Ignorant Traders Avoiding Bitcoin Have ‘Catastrophic’ View on Markets, Says Fundstrat’s Tom Lee
Fundstrat chief investment officer Tom Lee says those who turn a blind eye to Bitcoin likely believe that BTC will eventually plunge all the way down to zero.
In an interview on the Global Money Talk YouTube channel, Lee says Bitcoin has proven its staying power after over a decade of existence.
He also notes that it’s now very unlikely for Bitcoin to vanish, given that the incoming Trump administration has repeatedly expressed its support for the largest crypto by market cap.
“I think that it’s probably better to just observe a few things. One is Bitcoin has now been around for 15 years, and there has not been a Bitcoin 2.0. So there’s no crypto 2.0, Bitcoin is the surviving chain.
And Bitcoin has become a $2 trillion asset which never in financial history has anything reached $2 trillion and then disappeared. It’s a different argument if it was $100 billion.
Third is the US government [has] reiterated its commitment to make Bitcoin a strategic reserve asset. That’s not bad for the price of Bitcoin. So if someone is watching this and said, ‘Well, they don’t understand Bitcoin so they decide not to own it.’
It’s a catastrophic way to look at markets.”

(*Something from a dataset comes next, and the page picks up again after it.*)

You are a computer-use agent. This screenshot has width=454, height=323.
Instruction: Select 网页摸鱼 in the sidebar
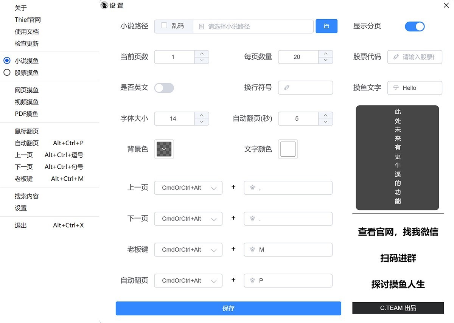(26, 90)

Lee also believes that the macroeconomic backdrop appears to be acting as a tailwind for risk assets like stocks and crypto, at least for the first half of the year. He adds that his bullish stance is supported by jittery market sentiment and the massive amount of cash still waiting in the wings.
“There is probably room for more positive surprises in the first half because we have an incoming president that’s very pro-business, probably the most pro-business president in modern times. And with, so far, the cabinet selections that the market is very happy with. So that should be providing room for investors to become optimistic which they call ‘animal spirits.’
And the second tailwind is that the Fed is dovish. And what that means is that the central bank is easing. So that’s positive for stocks.
The third is investors are cautious because almost everyone we talked to thinks valuations are expensive or because we’ve had two good years, [the next year] has to be bad. So we know sentiment is cautious. Usually when people are cautious, then you bet against the caution.
And the fourth is that we know mechanically there’s a lot of cash on the sidelines. There’s a lot of firepower – $7 trillion of cash on the sidelines.
So I would see this as positive for the first half of [this] year.”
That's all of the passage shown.